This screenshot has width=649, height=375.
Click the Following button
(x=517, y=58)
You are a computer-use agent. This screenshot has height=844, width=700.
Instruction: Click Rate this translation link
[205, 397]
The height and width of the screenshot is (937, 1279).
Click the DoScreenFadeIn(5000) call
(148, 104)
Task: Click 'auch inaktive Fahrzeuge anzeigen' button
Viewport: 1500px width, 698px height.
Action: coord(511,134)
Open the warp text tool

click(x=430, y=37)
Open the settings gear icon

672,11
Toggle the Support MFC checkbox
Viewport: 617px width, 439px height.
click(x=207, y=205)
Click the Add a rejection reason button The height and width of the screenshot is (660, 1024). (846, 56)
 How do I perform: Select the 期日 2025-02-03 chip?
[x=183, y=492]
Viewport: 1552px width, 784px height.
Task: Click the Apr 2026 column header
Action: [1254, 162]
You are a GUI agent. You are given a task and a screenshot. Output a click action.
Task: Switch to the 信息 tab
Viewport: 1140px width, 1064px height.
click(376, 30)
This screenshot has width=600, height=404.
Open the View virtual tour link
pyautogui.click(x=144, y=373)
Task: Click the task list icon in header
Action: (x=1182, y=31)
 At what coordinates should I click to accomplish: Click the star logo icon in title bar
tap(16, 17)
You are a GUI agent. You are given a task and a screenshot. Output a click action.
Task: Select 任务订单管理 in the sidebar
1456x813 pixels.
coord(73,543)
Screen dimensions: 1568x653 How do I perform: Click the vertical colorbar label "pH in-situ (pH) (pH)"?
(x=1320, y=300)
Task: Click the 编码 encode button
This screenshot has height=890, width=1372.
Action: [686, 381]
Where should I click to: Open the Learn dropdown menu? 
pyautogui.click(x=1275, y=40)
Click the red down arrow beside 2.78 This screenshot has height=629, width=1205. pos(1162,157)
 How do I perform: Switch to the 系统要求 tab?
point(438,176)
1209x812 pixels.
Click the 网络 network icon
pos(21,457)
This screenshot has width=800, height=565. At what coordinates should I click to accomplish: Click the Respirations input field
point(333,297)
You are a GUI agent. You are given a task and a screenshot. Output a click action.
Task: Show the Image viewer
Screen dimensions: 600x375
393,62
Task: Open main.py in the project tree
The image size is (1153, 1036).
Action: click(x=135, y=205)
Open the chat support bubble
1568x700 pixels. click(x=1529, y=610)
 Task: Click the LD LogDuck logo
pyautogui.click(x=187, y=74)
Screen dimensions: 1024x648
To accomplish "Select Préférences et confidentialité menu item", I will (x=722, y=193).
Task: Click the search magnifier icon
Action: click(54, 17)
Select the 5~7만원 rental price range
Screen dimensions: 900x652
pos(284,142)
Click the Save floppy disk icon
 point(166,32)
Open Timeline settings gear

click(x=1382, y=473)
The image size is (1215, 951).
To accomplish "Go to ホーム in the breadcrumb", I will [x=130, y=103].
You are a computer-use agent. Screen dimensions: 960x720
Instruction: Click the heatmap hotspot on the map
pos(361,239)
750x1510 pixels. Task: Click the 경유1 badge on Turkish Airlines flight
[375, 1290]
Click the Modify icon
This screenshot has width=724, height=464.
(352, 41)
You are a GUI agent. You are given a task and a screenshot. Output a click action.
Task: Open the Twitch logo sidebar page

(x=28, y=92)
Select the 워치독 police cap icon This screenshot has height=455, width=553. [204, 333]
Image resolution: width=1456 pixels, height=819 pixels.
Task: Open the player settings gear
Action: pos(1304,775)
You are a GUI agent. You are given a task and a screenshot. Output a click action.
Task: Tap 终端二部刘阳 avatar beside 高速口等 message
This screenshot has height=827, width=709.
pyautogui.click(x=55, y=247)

════════════════

REQUIRED TASK.
Please copy the material verbatim, from the line that contains "You are a computer-use agent. Screen" through the end of the material.

SOLUTION TO THIS PROBLEM.
You are a computer-use agent. Screen dimensions: 960x720
Instruction: Click the heatmap hotspot on the map
pos(361,239)
750x1510 pixels. Task: Click the 경유1 badge on Turkish Airlines flight
[375, 1290]
Click the Modify icon
This screenshot has width=724, height=464.
(352, 41)
You are a GUI agent. You are given a task and a screenshot. Output a click action.
Task: Open the Twitch logo sidebar page

(x=28, y=92)
Select the 워치독 police cap icon This screenshot has height=455, width=553. [204, 333]
Image resolution: width=1456 pixels, height=819 pixels.
Task: Open the player settings gear
Action: pos(1304,775)
You are a GUI agent. You are given a task and a screenshot. Output a click action.
Task: Tap 终端二部刘阳 avatar beside 高速口等 message
This screenshot has height=827, width=709.
pyautogui.click(x=55, y=247)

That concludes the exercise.